To recap the previous discussion for anyone just following along in this 
thread, the problem here is that Ur/Web's server-side compilation 
doesn't currently support first-class functions.  Adding first-class 
functions would require nontrivial work in closure conversion or similar 
(no such compiler phase exists now).

> 1)
> A simple solution I see is to provide the downloader with an url to
> trigger completion actions.

I like this solution!  It takes advantage of features that are already 
present to assign simple names to callable functions.  I'll comment more 
below.

> 2)
> A cool solution: Invent some kind of 'detached thread monad'. the new
> code would be like
>
> fun handler (clientId: int) =
>    email<- queryEmail clientId;
>    Emailer.sendTo email "Download completed"
>
> fun download (u:string) = do
>    clientId<- newClient;
>    runInSeparateThread (fn thread_id =>
>        u<- execute ("wget " ^ u);
>        (* other logic in Ur/Web language *)
>        visit (url (handler clientId))
>        )
>    

Sounds like a lot more work, not necessarily less work than adding 
run-time closures in general.

> I just remember that it's not always possible to query server
> port/host because application may use external web server or proxy, so
> it is not always possible to visit callback url.

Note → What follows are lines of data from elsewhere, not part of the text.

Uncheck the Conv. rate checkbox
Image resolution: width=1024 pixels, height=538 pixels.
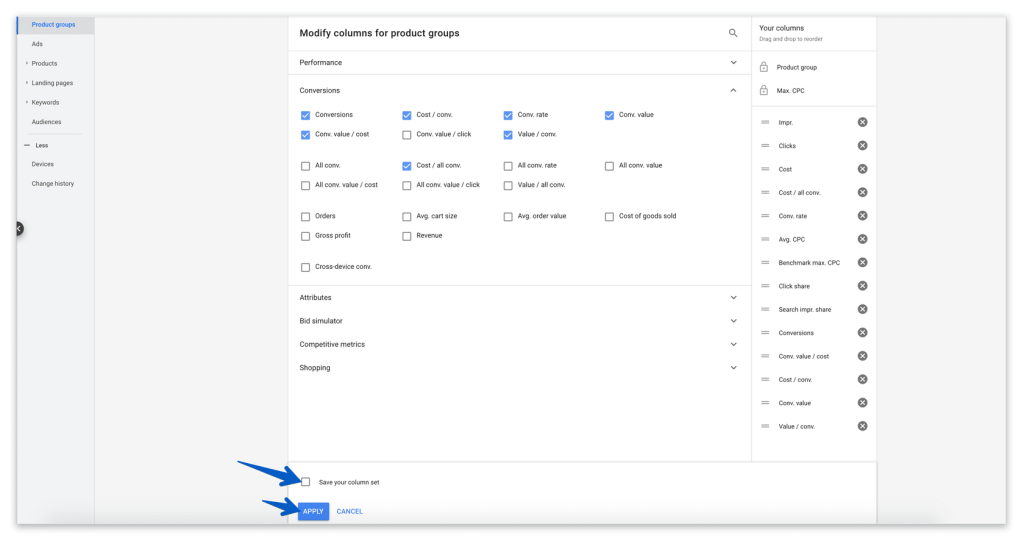click(508, 115)

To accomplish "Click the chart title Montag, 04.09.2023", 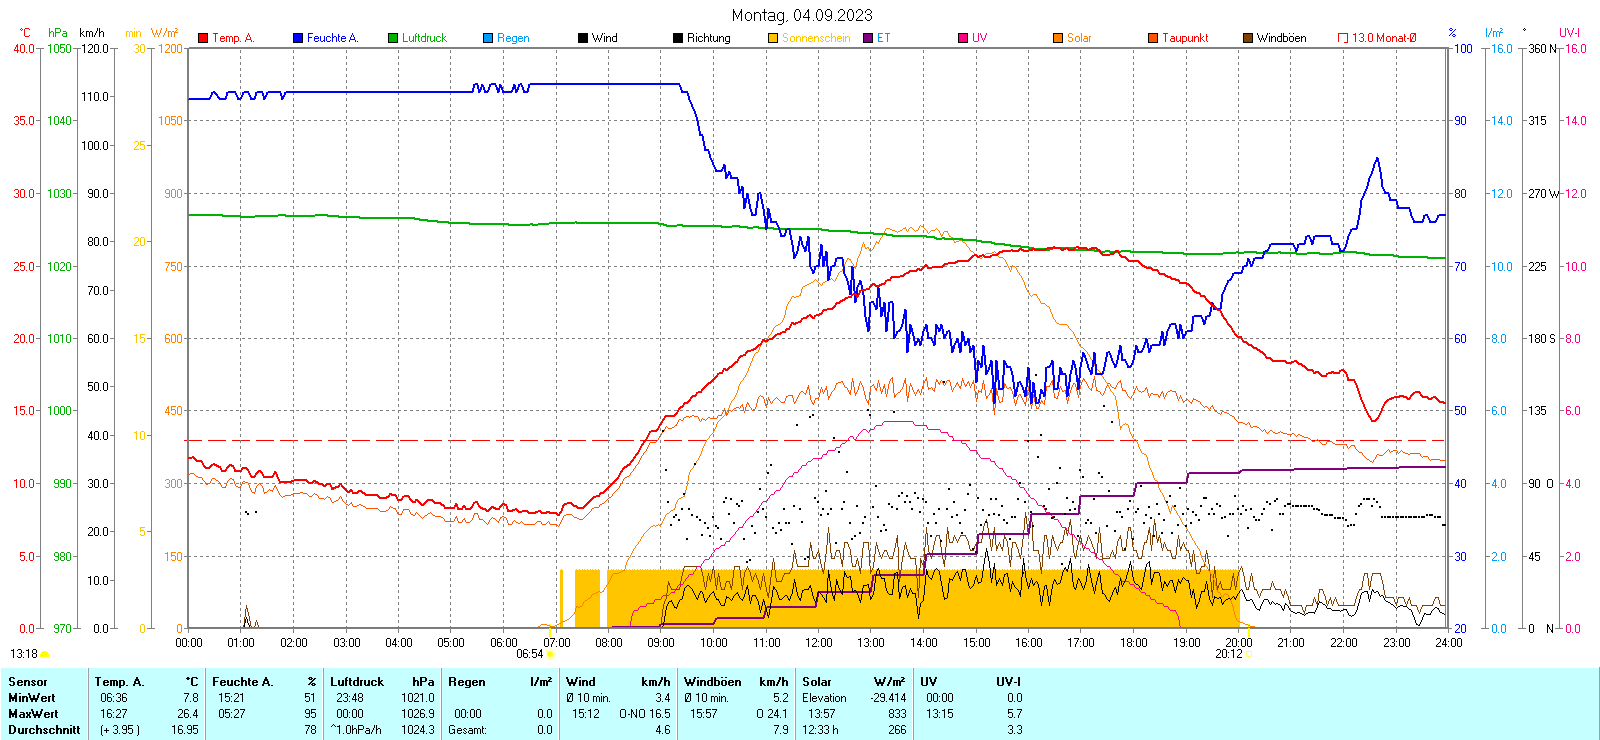I will (801, 15).
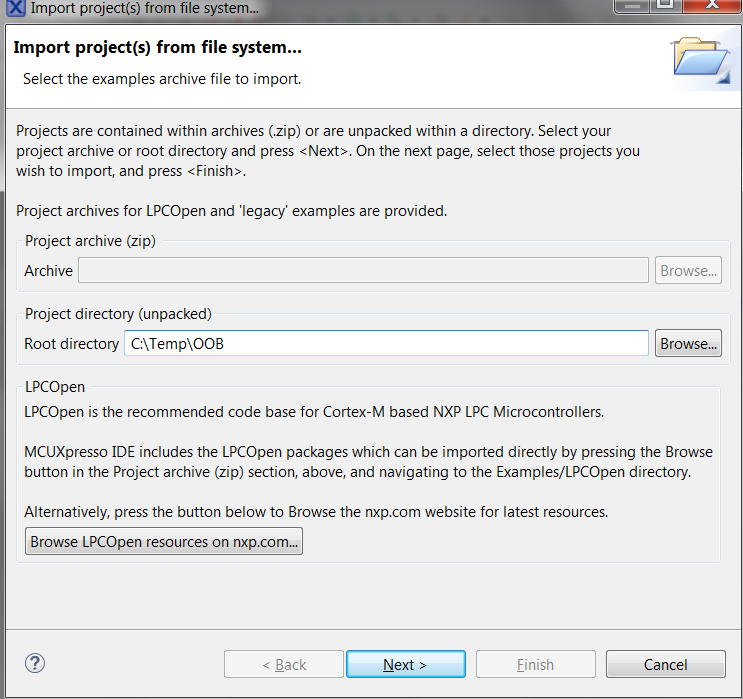Click the bold page heading "Import project(s) from file system..."
The height and width of the screenshot is (699, 743).
pos(158,48)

What I actually want
> is to mimic page request from inside the server without actually
> opening HTTP session, parsing headers, etc. I guess it is not that
> simple currently. Correct me if I'm wrong..
>    

It may actually be that simple. :)  The patch that you sent later plugs 
into the request-processing pipeline at a higher level than necessary.

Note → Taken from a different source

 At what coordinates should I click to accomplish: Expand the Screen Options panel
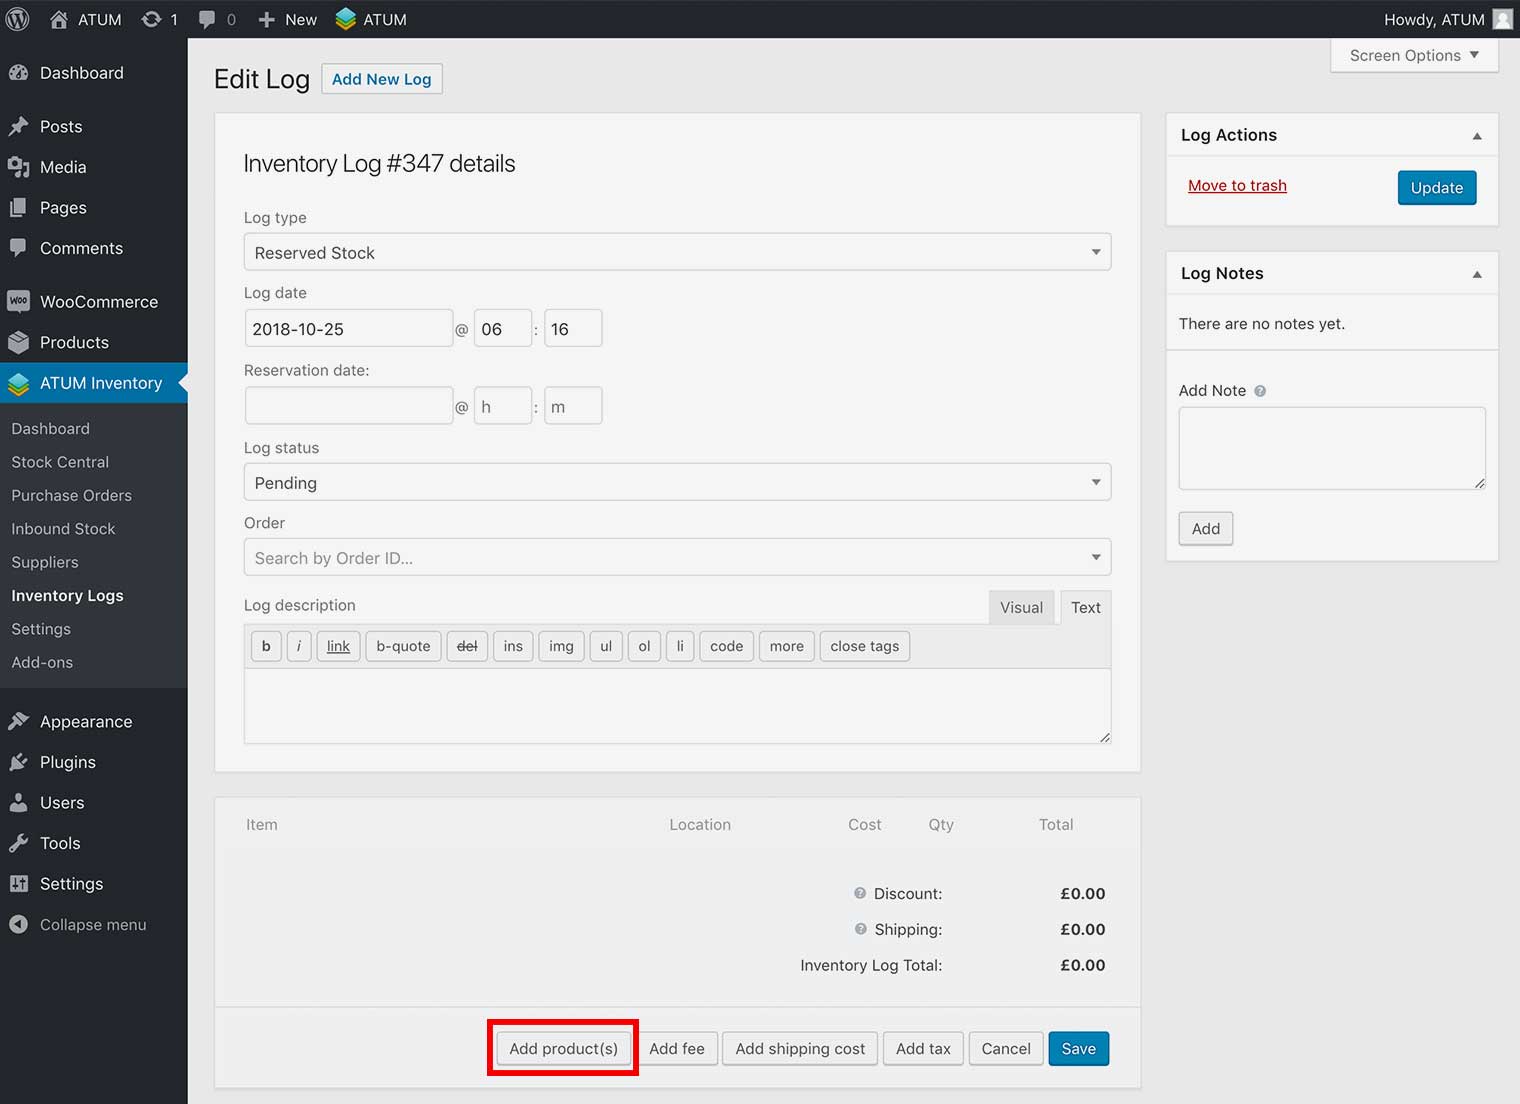tap(1413, 55)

Take a look at urweb/include/urweb/types_cpp.h, in particular at the 
definition of the struct 'uw_app'.  One field is a function pointer 
'uw_handle', which takes as arguments just a context and a request URI.  
It's fine for such a URI to be in exactly the format that [url] will 
generate (or, if it isn't, I'm sure I can make small tweaks to allow 
it).  No new transaction is started by a handler function.

The last ingredient is how to get ahold of a 'uw_app', but uw_get_app() 
does that for you, given a context!

About details of your patch, which are probably also relevant to the 
approach I suggest:

> - the mimic_request function may run out of stack space if recursion
> happens. should I enqueue such requests it in a separate thread?
>    

Well, you have the same issue with any recursive program, so I 
personally wouldn't worry about it too much.  You wouldn't expect an 
infinite loop of successive subrequests, right?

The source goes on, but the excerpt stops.